DALLAS (BP)–Southern Baptist ministers and other church employees and seminarians covered by the Personal Security Program (PSP) medical plans will see rates for coverage rise 5 percent on July 1, the Annuity Board of the Southern Baptist Convention announced today. Participants were advised in November 1997 that a mid-year increase in 1998 was possible.
“The trend in claims and charges by hospitals, physicians and drug companies combined to make this increase necessary,” said Douglas D. Day, managing director of insurance services for the Annuity Board.
Outside consultants observed that medical costs nationwide have risen 49 percent in the years since 1992, but the Annuity Board raised general rates only once, by 7.6 percent in January 1996. The rate for people who are Medicare primary experienced an increase in January 1998, due to heavy losses in that part of the PSP plan. The July increase will apply to all PSP participants.
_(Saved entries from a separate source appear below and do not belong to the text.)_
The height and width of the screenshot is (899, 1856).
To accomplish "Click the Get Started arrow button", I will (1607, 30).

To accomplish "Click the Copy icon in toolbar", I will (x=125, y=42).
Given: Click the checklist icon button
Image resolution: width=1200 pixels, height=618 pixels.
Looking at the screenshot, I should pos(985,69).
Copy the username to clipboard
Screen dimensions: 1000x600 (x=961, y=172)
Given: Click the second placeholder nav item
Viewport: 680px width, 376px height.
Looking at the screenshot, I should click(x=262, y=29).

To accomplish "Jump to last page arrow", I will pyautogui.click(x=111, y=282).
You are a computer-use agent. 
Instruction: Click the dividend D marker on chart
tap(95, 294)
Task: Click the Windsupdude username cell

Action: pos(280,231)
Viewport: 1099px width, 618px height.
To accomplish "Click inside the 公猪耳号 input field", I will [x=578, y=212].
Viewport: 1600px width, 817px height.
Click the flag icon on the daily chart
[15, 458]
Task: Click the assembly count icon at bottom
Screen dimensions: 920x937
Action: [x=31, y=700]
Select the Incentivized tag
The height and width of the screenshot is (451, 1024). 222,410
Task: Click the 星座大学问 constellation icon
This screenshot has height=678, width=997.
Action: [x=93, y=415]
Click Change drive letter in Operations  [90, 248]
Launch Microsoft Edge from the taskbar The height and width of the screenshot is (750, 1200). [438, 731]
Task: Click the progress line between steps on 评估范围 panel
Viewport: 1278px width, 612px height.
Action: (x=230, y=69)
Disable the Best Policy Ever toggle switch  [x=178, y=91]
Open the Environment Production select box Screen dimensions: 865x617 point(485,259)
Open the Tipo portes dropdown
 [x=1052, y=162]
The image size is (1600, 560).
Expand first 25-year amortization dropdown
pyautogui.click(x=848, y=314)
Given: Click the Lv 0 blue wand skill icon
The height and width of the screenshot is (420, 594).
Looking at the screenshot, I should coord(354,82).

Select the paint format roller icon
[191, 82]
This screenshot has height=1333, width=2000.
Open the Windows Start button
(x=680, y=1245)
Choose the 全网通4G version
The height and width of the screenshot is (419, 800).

Paying the new rates will be participants in the various plans known as Comprehensive Medical, Catastrophic 1000, Catastrophic 2000, Seminarian Major Medical and Point of Service Plus.
The Personal Security Program (PSP) covers more than 18,000 participants and their dependents, most of them in churches with fewer than 10 employees. Being a self-funded plan, it must pay its own way without subsidy from the Cooperative Program or other denominational sources of income. “We never want to increase rates,” said Day, “but time and trends finally caught up with our claims experience. I’m just grateful we avoided a rate increase as long as we did. Most plans had to raise rates Jan. 1, 1998, or whenever the plan anniversary fell within the last year.”
Bills for June 1998 coverage, being mailed the first week of May, will have a notice of the increase, and letters will go to participants about the middle of the month. The July bills, mailed in early June, will reflect the new rates.